Science

The foundation of TRT’s Mesenchymal Stromal/Stem Cell (MSC) platform technologies is the extensive intellectual property we have developed for the production of the TXP family of therapeutic products. The TXP product family is based on the extraction and isolation of MSCs from a completely non-controversial source of neo-natal human tissue – the umbilical cord. The extracted cells are known as Human Umbilical Cord PeriVascular Cells (HUCPVC).

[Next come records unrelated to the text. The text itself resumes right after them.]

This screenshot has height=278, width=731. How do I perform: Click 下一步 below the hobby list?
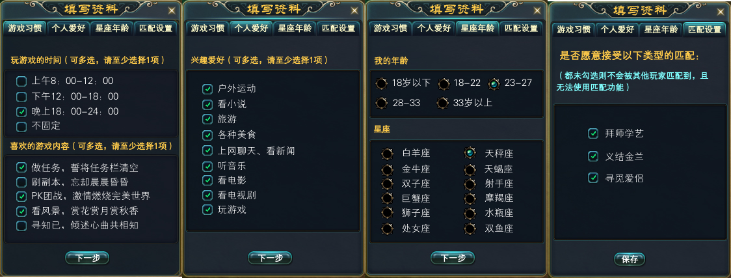click(269, 258)
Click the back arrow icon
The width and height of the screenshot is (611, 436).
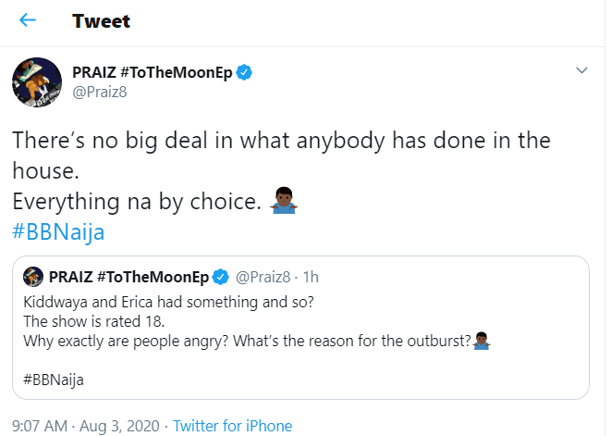[x=28, y=20]
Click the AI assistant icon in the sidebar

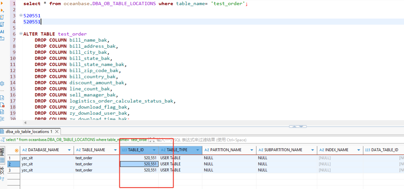pyautogui.click(x=2, y=31)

This platform represents the world’s richest source of MSCs that can be engineered (eTXP platform) to secrete targeted bioeffector molecules and is a source of acellular derivatives (TRT CELLULAR).

Key advantages of the TXP cell population are:

  • TXP cells are immunosuppressive and non-alloreactive – characters that have been confirmed by leading international clinician scientists.
  • They are constitutively and profoundly anti-inflammatory, a property that is maintained in both the eTXP and TRT CELLULAR platforms.
  • TXP cells are secretorily active within minutes following thaw from cryogenic storage and active for months in vivo.
  • TXP cells are more biologically (physiologically) potent e.g. higher expression of wound healing genes than MSCs sourced from adult tissues (marrow or fat).
  • They have shown proven efficacy in wound healing of several tissues: bone, cartilage and skin.

One example of TXP wound healing is that of skin which has been shown by both TRT and others. In the latter paper, both HUCPVC and conditioned medium were shown to accelerate skin wound healing. This can also be modeled in vitro by using a standard scratch wound healing assay as illustrated in the time-lapse video. In this case, the control cell population covers the scratch slowly, but with the addition of our HUCPVC derivative (HUE or “juice”), the wound healing is considerably accelerated.

The mechanism by which TXP cells heal wounds faster than other sources of mesenchymal cells can be explained, in part, by their gene expression. The volcano plot shows a comparison of TXP with bone marrow-derived “MSCs” and many of the most highly differentially expressed genes are associated with wound healing. But other comparisons are equally important, such as the increased anti-inflammatory capacity of TXP compared to bone marrow and fat-derived mesenchymal cells. The latter independent data shows a heat map of the constitutive anti-inflammatory phenotype of HUCPVCs compared to cells extracted from the stromal-vascular fraction of lipoaspirate tissue.